Poin pertama, mereka menemukan meskipun anak keluarga miskin memiliki pendidikan dan kemampuan matematika yang setara dengan keluarga non-miskin. Pendapatan anak keluarga miskin saat dewasa tetap lebih rendah dibandingkan dengan keluarga non-miskin.
Jadi pendidikan sepertinya tak bisa menghilangkan kerugian terlahir dari keluarga yang miskin.
Jelas sekali terlihat bahwa hidup dan terlahir dari keluarga non-miskin  memiliki privilege tersendiri bagi kesuksesan di masa dewasa kelak.
Seolah jika hidup dan terlahir sebagai orang non-miskin setengah kesuksesan telah diraihnya, sedangkan orang miskin yang hidup dalam kubangan kemiskinan seolah kehilangan jembatan untuk menuju sebuah kesuksesan.
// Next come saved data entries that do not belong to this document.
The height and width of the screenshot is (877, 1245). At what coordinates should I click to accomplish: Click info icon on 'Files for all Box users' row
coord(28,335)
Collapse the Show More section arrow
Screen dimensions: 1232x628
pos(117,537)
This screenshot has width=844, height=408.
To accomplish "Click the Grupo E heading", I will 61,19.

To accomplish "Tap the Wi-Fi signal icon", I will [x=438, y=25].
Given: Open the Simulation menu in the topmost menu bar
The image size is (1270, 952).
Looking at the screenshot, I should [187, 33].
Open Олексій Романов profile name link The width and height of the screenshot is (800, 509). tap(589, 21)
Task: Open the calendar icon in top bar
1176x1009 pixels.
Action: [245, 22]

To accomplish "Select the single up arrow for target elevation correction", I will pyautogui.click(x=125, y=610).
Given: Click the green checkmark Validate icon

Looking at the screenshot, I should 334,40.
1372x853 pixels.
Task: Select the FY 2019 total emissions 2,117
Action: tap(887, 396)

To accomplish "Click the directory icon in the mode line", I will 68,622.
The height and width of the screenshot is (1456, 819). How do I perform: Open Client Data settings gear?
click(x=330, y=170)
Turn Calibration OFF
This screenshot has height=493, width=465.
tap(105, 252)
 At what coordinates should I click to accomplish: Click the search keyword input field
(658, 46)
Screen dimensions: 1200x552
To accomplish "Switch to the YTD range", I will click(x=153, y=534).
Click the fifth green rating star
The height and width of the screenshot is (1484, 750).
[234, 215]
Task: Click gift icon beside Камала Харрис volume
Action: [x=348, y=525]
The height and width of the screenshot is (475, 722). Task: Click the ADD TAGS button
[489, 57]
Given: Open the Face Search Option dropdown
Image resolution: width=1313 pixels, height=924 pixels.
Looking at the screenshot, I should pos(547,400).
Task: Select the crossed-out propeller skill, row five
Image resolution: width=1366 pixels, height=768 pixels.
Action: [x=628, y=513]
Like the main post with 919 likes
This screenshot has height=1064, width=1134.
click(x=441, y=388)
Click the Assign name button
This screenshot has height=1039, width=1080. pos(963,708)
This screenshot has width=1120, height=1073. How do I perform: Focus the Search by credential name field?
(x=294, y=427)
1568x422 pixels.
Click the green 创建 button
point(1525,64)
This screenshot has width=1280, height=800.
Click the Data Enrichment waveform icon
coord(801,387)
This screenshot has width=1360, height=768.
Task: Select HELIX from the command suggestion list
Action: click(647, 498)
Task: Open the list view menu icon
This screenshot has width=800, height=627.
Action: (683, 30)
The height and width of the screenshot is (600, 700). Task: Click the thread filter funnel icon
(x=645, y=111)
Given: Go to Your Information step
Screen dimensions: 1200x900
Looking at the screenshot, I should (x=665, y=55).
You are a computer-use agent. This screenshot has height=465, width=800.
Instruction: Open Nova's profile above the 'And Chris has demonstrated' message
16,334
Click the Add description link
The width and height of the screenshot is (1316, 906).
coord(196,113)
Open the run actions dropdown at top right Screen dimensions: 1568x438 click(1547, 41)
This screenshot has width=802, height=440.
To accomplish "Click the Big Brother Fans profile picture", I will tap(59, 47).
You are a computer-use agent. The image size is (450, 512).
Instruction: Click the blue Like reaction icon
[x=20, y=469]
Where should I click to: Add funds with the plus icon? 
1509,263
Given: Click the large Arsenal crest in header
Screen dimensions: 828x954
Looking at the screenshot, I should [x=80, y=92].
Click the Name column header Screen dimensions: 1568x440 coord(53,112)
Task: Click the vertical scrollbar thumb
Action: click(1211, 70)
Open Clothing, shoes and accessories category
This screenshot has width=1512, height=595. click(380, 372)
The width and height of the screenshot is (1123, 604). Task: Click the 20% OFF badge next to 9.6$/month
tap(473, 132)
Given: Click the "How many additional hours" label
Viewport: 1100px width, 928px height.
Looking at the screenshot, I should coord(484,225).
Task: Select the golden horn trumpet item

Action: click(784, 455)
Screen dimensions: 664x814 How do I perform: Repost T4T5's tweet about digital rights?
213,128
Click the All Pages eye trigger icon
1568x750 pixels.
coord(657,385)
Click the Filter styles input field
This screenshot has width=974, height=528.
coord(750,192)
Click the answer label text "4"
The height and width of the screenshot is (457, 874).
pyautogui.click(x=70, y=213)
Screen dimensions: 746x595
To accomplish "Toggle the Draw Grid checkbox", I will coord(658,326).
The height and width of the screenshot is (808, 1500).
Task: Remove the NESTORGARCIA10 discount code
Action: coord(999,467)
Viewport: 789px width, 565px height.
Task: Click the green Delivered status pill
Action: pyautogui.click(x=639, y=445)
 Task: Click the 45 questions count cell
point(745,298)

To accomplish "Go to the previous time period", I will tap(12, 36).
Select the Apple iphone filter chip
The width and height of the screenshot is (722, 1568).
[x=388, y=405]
Memang ada kasus-kasus yang membuktikan sebaliknya tapi itu hanya kasus-kasus tertentu saja yang jumlahnya hanya segelintir, secara keseluruhan jumlah yang jauh lebih banyak bukan seperti kasus-kasus anomali itu.
Kemiskinan itu seperti glass Ceiling yang membatasi kemumgkinan orang untuk keluar dari lingkaran yang menjerat erat kehidupan mereka.
Butuh effort lebih banyak bagi anak keluarga miskin untuk mencapai sesuatu seperti yang dicapai oleh anak keluarga non-miskin.
Ibarat lari maraton anak keluarga miskin mulai berlari dari 0 kilometer, sementara anak keluarga non-miskin mulai berlari dari kilometer 20. Sulit sekali mengejar mereka, dan kemudian menyamai saat finis.
Untuk itulah Pemerintah harus memberi jembatan agar mereka yang kurang beruntung mampu mengejar kesuksesan yang mungkin dicapai oleh mereka yang lebih beruntung.